Irisin does that, at least in mice. And those
newly-created brown fat cells keep burning calories after exercise is over. But
it gets better.
Irisin's other effects
We've known for some time that a regular
program of moderate exercise protects us against type 2 diabetes. For example,
a lifestyle program that included regular moderate exercise reduced the risk of
developing type 2 diabetes by nearly 60%—more than any medicine yet invented.
How does that happen? Irisin may be an important part of the answer. In
addition to its effect in creating brown fat cells, it also helps prevent or
overcome insulin resistance, which leads to type 2 diabetes.
Although Dr. Spiegelman did his studies in
mice, he found that humans have irisin, too. While not yet proven, it is very
likely that irisin has similar effects in humans.

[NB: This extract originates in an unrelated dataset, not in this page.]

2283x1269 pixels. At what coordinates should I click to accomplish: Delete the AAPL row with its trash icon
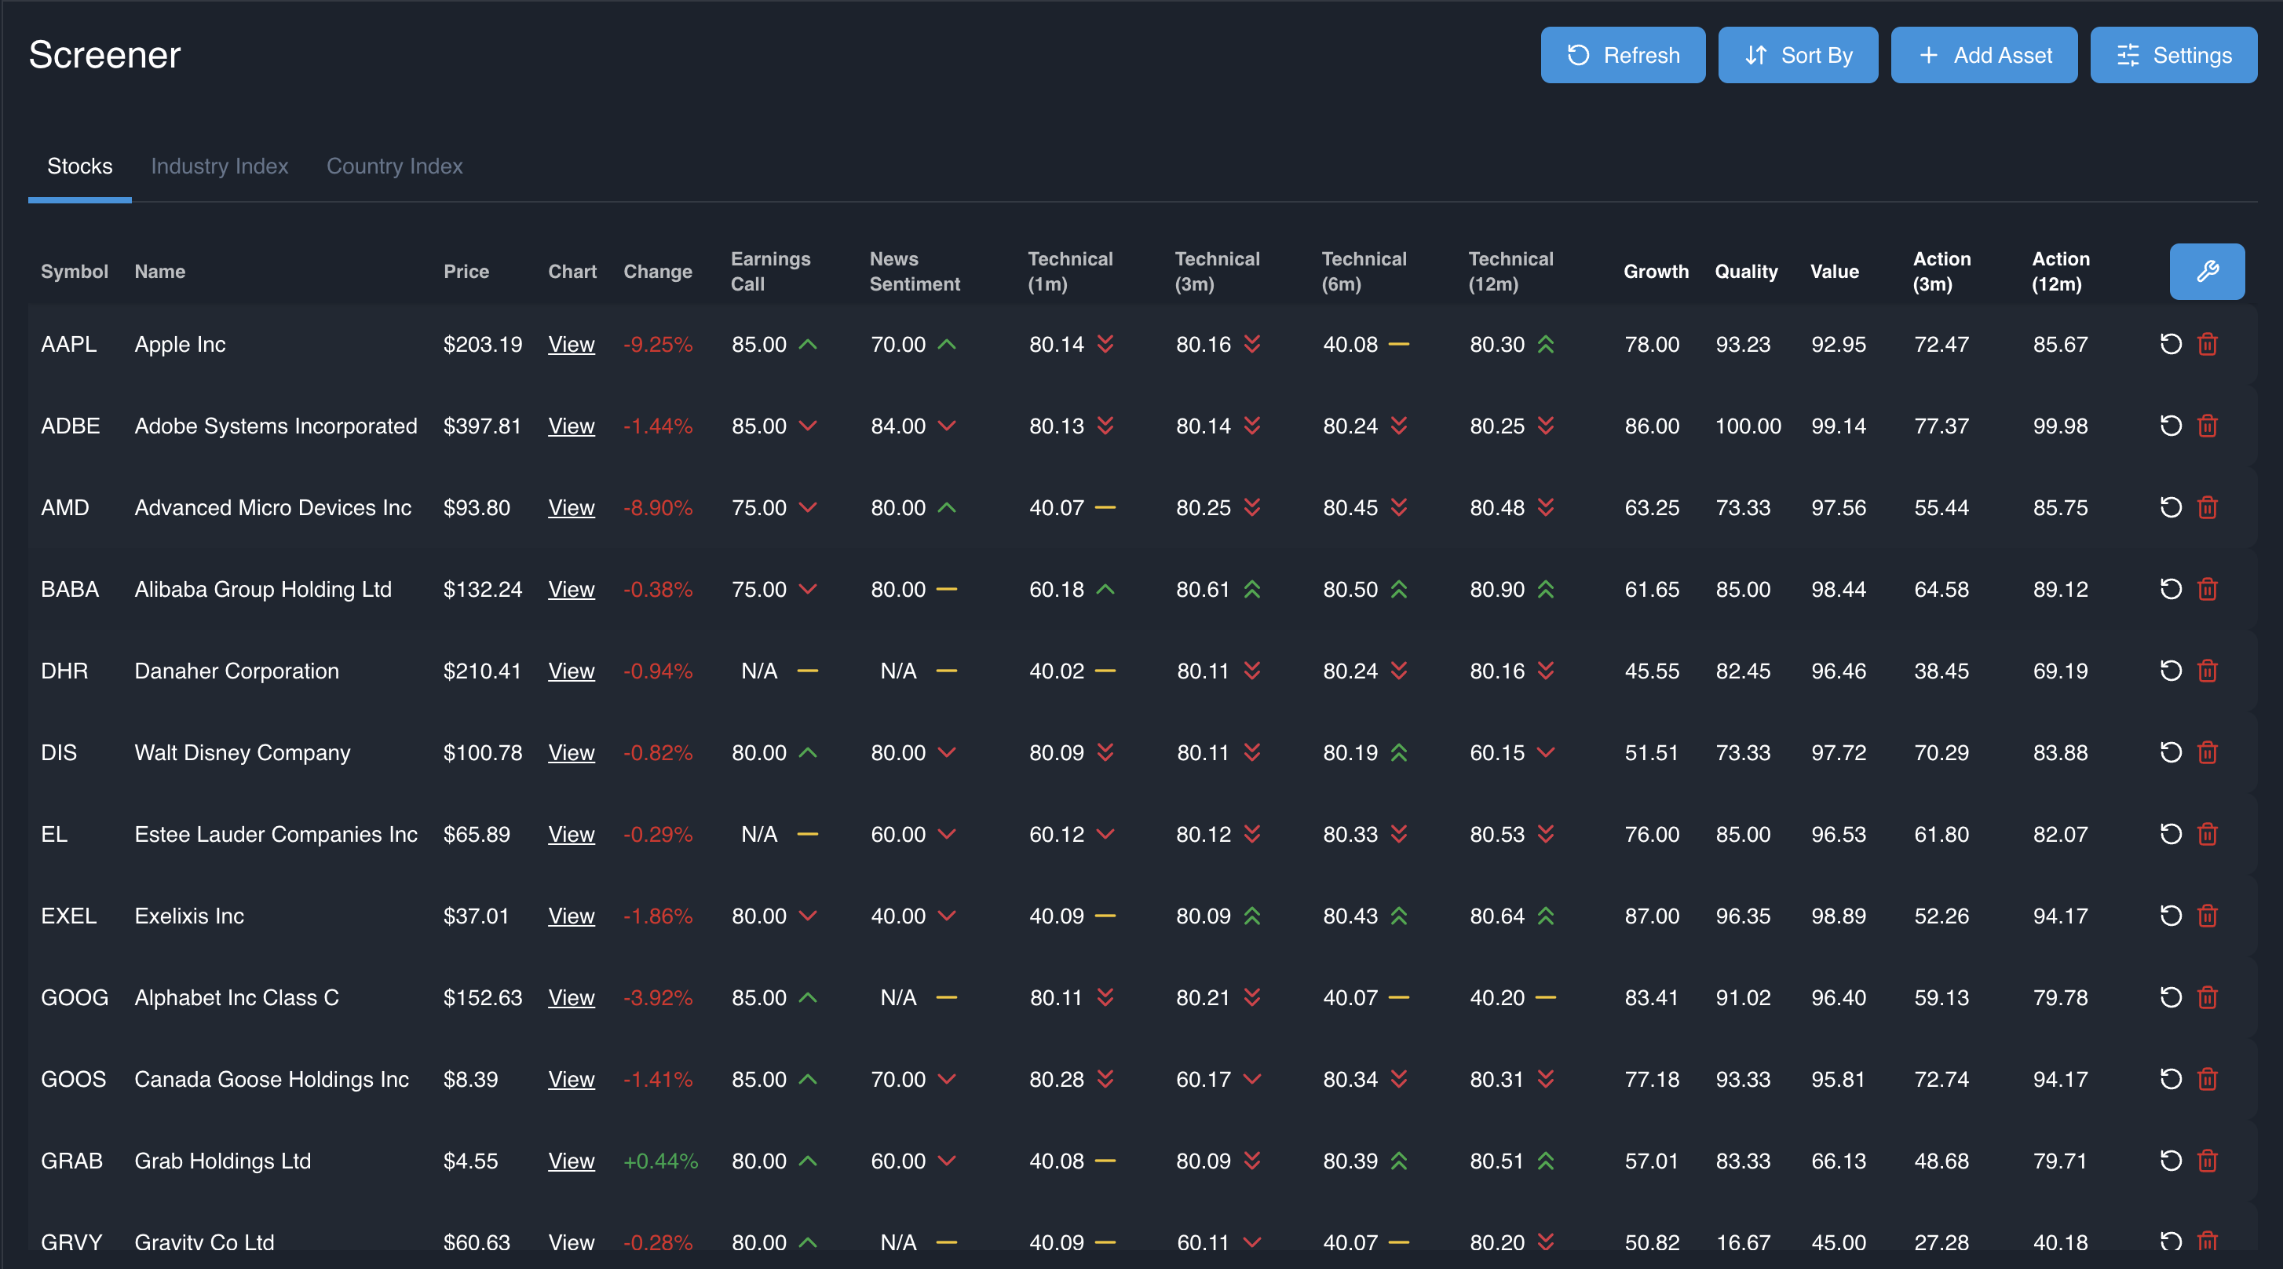pyautogui.click(x=2208, y=345)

"Studies like these are just plain
interesting, in and of themselves," says Dr. Komaroff. "They help us
to understand better how our body works. However, the discovery of irisin also
could have some very practical and beneficial applications. Theoretically,
irisin could become a treatment to help us maintain a healthy body weight and
reduce the risk of diabetes."
Yes, other medicines with a similar promise have
come and gone. However, irisin is not an unnatural pharmaceutical. Rather, it's
part of our natural body chemistry. That may make it more potent and less
likely to have adverse effects. So there is justifiable excitement about the
discovery of irisin, and about the speed with which science is discovering the
chemistry of exercise, appetite, metabolic rate and body weight.
However, our environment, and its effect on
our own behavior, plays a huge role in determining how much we exercise and how
much we eat, and therefore how much we weigh.
"We don't have to wait for a magic
potion," says Dr. Komaroff. "We already have a proven treatment that
profoundly protects our health: exercise."